_THE TASK_: As the answer, set down the lines below from the one containing "Select the JPA" through the one containing "Given: Switch to the Summary tab", exactly and inclusively, and no others.

——

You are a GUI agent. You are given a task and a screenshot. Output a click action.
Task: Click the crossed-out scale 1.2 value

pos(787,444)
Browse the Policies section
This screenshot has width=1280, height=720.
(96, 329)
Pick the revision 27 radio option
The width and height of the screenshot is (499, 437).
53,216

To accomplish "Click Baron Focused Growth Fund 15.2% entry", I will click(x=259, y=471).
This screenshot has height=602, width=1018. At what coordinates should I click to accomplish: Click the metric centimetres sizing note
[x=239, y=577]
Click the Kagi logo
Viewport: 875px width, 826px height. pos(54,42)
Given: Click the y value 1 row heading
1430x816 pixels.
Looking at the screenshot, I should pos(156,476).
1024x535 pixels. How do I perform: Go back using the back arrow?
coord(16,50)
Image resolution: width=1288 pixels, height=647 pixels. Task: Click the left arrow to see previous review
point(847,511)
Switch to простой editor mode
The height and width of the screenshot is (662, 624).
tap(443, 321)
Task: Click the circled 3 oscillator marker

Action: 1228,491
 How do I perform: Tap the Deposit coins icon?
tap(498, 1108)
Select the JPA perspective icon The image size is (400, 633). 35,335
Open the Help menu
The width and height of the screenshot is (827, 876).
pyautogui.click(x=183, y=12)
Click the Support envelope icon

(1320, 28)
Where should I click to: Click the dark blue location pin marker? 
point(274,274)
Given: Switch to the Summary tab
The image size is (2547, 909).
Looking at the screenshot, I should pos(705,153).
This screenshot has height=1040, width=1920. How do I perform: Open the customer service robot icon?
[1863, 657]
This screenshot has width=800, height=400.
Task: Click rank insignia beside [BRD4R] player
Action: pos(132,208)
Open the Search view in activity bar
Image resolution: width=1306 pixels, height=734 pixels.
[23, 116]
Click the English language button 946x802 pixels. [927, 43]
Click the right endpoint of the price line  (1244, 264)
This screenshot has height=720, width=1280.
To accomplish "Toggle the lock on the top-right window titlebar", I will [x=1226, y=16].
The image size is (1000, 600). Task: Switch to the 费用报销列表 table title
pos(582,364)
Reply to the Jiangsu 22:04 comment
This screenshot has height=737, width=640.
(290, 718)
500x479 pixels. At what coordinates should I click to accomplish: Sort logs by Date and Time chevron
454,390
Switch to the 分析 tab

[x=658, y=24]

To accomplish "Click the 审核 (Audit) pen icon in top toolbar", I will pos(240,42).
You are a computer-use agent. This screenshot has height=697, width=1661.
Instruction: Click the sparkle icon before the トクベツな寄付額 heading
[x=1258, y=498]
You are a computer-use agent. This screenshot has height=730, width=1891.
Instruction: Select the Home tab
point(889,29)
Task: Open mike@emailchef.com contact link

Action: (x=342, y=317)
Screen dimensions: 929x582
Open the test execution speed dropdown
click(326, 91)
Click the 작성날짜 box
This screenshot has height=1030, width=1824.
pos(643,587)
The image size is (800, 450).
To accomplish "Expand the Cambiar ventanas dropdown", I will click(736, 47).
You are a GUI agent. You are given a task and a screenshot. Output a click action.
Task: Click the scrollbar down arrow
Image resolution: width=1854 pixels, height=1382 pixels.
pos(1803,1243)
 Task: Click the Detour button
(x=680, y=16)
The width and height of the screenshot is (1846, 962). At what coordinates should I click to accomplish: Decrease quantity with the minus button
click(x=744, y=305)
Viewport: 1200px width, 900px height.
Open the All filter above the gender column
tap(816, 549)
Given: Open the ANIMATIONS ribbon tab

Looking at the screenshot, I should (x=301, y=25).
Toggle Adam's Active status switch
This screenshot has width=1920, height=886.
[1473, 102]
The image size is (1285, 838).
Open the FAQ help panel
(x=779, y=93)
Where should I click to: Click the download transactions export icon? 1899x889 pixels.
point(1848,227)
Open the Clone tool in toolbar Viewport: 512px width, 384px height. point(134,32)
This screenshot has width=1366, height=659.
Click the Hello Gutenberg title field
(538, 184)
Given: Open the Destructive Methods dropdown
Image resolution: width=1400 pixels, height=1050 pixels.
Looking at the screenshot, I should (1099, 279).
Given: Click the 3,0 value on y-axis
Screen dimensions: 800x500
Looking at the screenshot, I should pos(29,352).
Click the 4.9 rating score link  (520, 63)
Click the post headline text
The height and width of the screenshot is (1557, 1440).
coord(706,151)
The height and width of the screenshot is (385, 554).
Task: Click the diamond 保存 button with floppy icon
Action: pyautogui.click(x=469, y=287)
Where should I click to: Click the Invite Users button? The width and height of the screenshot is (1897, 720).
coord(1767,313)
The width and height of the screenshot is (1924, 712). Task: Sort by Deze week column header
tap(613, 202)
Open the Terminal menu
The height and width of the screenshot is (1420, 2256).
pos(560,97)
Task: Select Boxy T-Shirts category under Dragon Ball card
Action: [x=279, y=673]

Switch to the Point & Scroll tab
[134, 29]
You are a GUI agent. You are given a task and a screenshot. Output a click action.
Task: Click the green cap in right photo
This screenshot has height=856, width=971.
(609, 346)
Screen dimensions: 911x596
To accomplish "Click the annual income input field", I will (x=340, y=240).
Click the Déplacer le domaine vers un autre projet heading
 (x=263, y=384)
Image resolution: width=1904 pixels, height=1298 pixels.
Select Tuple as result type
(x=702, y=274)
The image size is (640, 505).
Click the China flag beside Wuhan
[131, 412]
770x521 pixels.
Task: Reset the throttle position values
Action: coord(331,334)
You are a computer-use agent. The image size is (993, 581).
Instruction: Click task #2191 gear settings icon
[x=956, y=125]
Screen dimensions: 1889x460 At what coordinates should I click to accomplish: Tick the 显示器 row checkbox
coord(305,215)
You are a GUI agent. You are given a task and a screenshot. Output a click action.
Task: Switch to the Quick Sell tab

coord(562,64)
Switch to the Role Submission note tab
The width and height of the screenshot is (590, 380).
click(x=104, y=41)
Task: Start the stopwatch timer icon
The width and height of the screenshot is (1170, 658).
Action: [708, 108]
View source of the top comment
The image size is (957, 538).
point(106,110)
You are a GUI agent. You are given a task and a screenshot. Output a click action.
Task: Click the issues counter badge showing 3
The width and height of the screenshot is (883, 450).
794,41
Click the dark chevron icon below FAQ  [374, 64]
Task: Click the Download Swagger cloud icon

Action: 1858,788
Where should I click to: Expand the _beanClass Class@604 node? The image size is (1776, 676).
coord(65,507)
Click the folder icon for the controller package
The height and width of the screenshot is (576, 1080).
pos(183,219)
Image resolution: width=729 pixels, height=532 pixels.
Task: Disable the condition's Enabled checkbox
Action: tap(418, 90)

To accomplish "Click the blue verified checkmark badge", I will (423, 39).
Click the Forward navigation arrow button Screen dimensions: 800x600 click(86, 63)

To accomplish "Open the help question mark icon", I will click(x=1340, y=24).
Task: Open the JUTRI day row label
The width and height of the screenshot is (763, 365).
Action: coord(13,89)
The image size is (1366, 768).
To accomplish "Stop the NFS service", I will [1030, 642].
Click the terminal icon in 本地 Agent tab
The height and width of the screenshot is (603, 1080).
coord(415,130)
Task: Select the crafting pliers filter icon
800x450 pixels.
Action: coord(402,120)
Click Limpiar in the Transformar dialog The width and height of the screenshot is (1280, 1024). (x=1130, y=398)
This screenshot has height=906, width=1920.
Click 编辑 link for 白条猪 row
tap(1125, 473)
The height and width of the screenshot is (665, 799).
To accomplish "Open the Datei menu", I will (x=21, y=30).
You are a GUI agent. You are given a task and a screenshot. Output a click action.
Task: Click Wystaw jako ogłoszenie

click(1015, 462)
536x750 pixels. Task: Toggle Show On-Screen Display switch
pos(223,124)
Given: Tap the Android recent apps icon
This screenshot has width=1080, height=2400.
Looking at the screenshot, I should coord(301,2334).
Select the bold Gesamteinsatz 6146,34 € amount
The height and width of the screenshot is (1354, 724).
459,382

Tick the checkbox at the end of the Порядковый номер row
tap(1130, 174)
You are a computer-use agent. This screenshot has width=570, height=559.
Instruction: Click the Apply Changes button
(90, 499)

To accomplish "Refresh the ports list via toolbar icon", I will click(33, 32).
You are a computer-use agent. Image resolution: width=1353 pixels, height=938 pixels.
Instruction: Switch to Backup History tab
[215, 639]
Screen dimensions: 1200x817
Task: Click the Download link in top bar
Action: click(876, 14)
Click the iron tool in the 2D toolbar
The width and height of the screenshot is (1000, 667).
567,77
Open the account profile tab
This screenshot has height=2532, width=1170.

——

_EXERCISE RESULT_:
Select the JPA perspective icon The image size is (400, 633). 35,335
Open the Help menu
The width and height of the screenshot is (827, 876).
pyautogui.click(x=183, y=12)
Click the Support envelope icon

(1320, 28)
Where should I click to: Click the dark blue location pin marker? 
point(274,274)
Given: Switch to the Summary tab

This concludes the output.